▶ [TASK TO COMPLETE]: Leave out the pictures and output exactly the lines below from the one with "Switch to the Signals tab" down to the one with "This screenshot has height=126, width=265.", both of them included.

________________________________________

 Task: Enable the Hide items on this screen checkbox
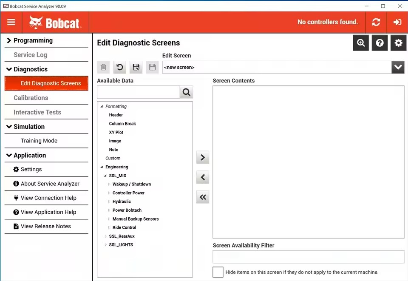[x=218, y=272]
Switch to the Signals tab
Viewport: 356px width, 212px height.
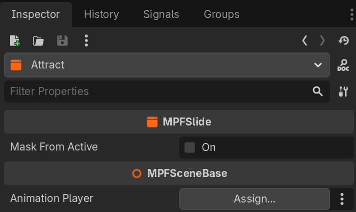161,14
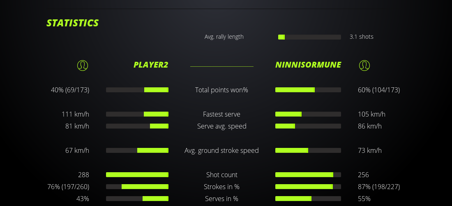Click the STATISTICS section title
This screenshot has height=206, width=452.
(73, 23)
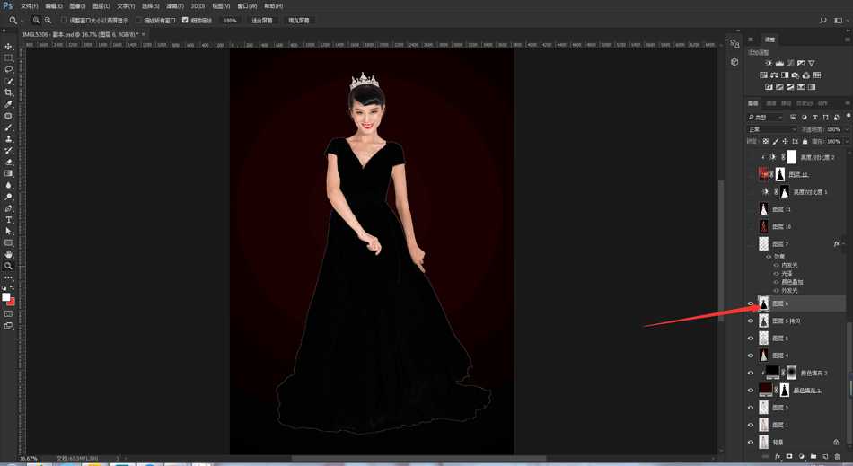This screenshot has height=466, width=853.
Task: Select the Zoom tool in toolbar
Action: click(x=9, y=266)
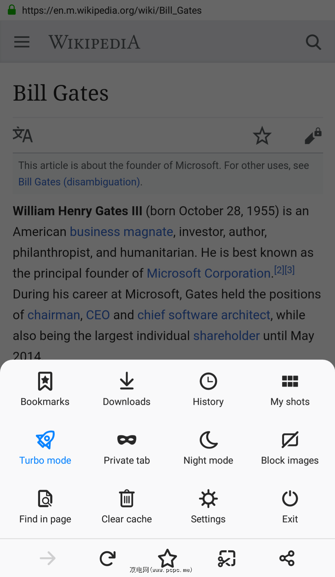The image size is (335, 577).
Task: Open a Private tab
Action: click(127, 447)
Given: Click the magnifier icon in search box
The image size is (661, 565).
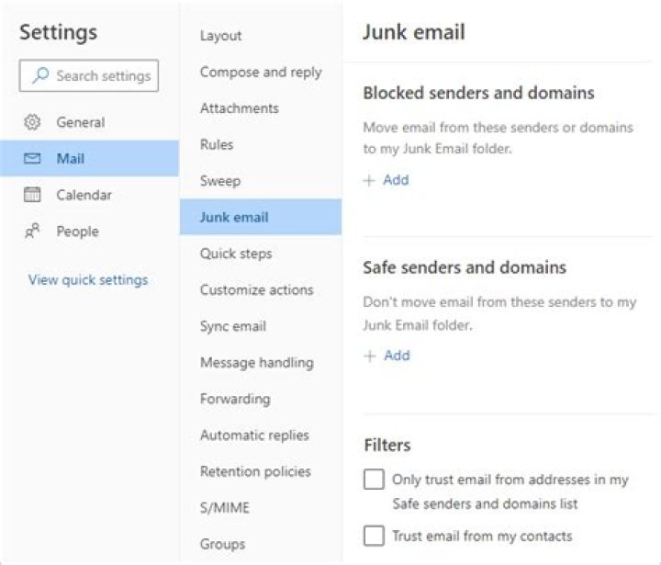Looking at the screenshot, I should point(39,76).
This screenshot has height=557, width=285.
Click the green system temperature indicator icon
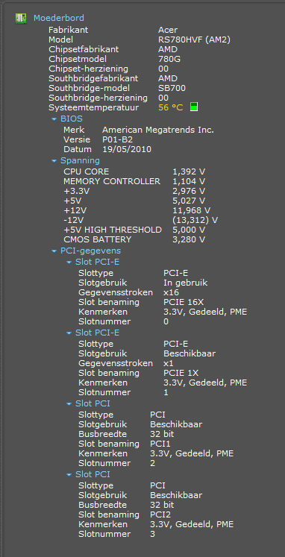coord(194,107)
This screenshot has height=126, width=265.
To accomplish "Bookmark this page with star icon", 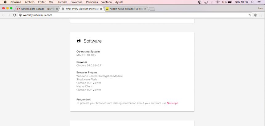I will tap(250, 15).
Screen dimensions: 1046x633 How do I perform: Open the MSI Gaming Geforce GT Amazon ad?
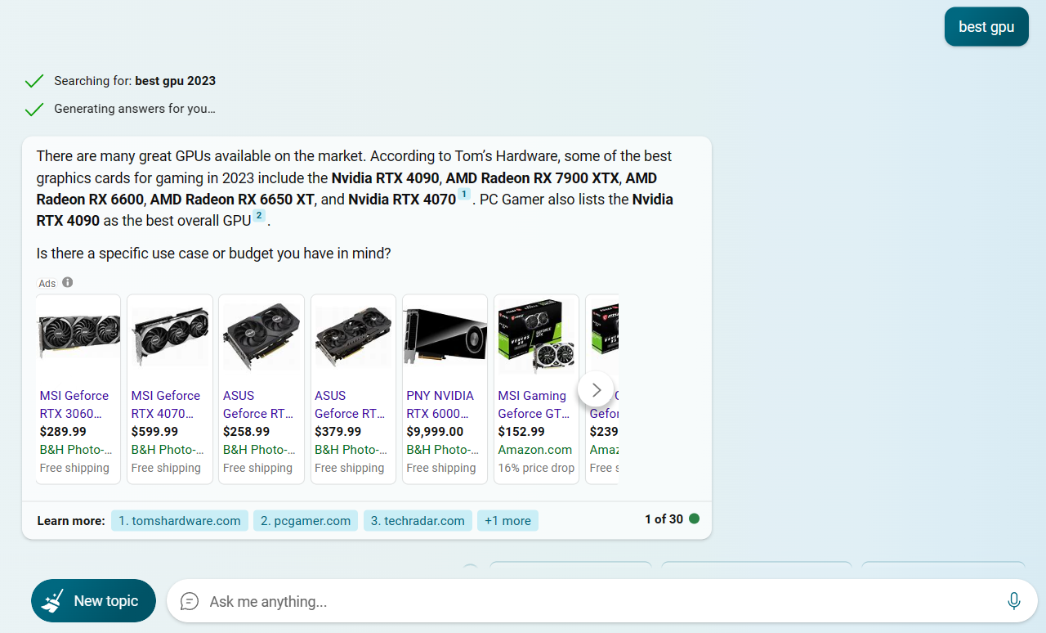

________________________________________

▶ [SOLUTION FOR THIS TASK]:
Switch to the Signals tab
Viewport: 356px width, 212px height.
161,14
Click the STATISTICS section title
This screenshot has height=206, width=452.
(73, 23)
This screenshot has height=466, width=853.
Task: Select the Zoom tool in toolbar
Action: click(x=9, y=266)
The image size is (335, 577).
Task: Open a Private tab
Action: click(127, 447)
Given: Click the magnifier icon in search box
The image size is (661, 565).
Looking at the screenshot, I should point(39,76).
This screenshot has height=557, width=285.
Click the green system temperature indicator icon
coord(194,107)
This screenshot has height=126, width=265.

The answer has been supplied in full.